- What the task requires -
Copy out, in full, each line of the records below that contains the word "folder".

- Data extract -

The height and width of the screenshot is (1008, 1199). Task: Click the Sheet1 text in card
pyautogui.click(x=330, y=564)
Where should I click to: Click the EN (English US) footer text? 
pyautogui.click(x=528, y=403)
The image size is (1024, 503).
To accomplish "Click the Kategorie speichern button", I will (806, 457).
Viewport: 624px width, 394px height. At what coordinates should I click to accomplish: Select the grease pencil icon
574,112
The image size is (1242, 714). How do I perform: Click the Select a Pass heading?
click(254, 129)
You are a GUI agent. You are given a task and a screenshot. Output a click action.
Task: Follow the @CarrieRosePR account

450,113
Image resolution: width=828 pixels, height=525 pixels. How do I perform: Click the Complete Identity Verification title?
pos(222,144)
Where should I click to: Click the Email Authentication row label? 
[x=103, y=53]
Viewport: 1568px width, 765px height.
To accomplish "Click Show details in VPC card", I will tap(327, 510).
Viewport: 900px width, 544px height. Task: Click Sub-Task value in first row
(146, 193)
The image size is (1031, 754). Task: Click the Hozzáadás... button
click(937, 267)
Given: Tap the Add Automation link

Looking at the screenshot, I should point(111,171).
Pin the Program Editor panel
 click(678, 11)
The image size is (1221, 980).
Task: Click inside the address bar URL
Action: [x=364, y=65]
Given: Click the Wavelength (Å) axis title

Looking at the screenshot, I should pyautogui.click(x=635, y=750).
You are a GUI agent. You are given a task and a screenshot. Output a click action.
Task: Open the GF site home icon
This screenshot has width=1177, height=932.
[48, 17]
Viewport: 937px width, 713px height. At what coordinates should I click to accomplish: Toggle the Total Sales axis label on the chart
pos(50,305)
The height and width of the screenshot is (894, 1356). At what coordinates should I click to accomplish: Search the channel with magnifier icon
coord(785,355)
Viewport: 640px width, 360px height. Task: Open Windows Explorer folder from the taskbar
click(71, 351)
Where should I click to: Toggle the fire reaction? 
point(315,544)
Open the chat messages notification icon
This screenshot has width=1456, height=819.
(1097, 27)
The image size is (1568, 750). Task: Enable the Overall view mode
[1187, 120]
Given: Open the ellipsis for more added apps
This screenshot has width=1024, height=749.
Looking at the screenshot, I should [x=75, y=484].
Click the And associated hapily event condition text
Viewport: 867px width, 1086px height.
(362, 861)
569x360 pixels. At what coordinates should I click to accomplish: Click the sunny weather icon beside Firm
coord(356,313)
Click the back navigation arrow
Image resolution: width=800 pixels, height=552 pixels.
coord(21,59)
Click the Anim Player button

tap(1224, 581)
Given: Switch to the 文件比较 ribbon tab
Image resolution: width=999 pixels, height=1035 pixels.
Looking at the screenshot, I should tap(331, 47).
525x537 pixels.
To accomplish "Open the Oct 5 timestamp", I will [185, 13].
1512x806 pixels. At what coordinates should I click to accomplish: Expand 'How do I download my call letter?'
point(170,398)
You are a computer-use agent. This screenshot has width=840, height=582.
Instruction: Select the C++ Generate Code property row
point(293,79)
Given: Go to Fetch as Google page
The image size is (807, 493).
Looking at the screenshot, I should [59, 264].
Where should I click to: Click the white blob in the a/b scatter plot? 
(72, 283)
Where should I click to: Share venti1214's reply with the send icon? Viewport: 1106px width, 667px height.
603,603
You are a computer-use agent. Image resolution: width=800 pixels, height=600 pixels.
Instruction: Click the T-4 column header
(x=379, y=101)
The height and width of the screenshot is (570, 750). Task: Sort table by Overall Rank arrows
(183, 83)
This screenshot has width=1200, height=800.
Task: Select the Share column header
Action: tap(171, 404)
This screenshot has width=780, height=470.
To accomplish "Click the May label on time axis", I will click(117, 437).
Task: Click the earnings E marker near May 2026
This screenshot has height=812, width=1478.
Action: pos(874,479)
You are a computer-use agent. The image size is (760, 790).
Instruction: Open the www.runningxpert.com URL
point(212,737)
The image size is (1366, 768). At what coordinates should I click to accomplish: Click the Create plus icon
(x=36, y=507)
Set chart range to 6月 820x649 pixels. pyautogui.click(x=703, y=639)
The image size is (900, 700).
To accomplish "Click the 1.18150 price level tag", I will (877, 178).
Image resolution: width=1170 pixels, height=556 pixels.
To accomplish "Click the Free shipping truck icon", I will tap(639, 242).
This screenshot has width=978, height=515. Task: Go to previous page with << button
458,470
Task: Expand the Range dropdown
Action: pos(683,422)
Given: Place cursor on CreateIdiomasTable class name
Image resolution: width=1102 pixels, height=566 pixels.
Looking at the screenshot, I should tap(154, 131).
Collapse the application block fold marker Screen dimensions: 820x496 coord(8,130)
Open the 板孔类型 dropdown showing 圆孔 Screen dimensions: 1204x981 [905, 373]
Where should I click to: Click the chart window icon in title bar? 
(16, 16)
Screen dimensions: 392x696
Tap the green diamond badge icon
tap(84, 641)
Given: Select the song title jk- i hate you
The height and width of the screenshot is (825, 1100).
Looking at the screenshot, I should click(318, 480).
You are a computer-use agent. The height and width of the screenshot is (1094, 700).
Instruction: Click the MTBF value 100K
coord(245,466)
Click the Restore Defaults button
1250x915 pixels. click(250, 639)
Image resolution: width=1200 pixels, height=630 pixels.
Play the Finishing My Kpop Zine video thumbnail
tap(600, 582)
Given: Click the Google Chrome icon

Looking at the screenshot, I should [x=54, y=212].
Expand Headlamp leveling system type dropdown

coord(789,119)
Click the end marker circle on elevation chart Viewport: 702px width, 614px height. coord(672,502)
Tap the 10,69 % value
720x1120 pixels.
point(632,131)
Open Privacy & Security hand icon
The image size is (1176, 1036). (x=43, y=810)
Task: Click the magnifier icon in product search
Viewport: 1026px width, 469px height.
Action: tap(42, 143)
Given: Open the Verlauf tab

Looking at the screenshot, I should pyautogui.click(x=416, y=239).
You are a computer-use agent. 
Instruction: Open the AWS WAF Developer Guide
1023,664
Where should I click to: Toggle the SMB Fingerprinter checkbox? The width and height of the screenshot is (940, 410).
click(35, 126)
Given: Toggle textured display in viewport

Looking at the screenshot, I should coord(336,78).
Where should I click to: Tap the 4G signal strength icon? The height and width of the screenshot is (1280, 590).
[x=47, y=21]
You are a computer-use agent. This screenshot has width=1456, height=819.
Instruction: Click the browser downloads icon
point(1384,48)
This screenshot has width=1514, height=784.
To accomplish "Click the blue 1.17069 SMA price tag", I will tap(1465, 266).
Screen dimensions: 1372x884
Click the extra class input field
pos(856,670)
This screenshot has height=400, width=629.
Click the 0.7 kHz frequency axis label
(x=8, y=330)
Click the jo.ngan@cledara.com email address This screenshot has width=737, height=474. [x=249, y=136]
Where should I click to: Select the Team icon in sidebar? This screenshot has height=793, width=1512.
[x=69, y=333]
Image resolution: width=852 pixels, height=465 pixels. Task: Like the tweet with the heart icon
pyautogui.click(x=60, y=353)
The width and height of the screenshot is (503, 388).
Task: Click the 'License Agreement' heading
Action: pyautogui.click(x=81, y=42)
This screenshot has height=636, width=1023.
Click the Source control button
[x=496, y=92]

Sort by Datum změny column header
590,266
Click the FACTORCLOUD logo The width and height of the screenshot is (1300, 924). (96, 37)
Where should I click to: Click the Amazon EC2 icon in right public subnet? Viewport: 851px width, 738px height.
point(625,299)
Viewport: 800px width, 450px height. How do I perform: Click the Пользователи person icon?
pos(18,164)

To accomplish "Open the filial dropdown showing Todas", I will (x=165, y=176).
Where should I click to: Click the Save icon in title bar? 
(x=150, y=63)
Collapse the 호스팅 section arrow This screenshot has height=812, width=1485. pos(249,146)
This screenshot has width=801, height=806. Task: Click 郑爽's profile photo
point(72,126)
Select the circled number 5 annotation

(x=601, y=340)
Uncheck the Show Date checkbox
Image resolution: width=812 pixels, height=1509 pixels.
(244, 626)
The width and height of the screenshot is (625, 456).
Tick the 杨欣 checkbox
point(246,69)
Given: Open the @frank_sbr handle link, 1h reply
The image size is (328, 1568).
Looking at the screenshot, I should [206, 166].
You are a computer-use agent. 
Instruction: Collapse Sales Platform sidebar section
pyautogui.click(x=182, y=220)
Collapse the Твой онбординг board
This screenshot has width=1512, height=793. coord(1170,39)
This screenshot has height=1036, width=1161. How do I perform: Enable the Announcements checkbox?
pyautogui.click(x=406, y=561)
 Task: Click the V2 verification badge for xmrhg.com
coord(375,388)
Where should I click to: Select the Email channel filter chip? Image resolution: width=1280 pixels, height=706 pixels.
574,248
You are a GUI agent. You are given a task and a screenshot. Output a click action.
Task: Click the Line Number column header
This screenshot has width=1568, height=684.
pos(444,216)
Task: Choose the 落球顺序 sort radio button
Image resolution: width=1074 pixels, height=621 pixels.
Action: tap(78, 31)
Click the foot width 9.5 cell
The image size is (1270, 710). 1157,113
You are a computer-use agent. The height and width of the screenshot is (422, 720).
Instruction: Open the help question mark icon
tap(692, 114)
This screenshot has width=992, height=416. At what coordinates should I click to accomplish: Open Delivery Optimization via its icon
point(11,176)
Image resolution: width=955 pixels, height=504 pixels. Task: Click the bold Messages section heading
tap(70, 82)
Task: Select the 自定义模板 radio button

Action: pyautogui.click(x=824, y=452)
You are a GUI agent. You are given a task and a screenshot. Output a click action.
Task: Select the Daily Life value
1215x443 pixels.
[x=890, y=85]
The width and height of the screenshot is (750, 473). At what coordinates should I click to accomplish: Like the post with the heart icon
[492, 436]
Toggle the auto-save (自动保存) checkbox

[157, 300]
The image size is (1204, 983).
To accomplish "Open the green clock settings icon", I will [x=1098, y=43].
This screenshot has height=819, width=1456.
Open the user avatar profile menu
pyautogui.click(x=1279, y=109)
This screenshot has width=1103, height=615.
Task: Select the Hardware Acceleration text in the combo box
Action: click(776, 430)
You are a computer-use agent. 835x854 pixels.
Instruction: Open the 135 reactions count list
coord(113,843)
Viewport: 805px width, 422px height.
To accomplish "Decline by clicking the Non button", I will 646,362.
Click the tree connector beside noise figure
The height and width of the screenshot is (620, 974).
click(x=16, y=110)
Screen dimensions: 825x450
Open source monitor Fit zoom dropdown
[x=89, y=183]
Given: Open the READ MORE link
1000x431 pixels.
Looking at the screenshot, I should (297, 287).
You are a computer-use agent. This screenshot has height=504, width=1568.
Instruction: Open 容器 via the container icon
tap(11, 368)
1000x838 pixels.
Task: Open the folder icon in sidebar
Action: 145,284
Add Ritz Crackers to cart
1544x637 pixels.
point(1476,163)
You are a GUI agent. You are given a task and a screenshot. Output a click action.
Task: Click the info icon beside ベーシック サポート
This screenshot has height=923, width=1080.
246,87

- Solution for this exercise -
Viewport: 640px width, 360px height. Task: Open Windows Explorer folder from the taskbar
Task: Open the folder icon in sidebar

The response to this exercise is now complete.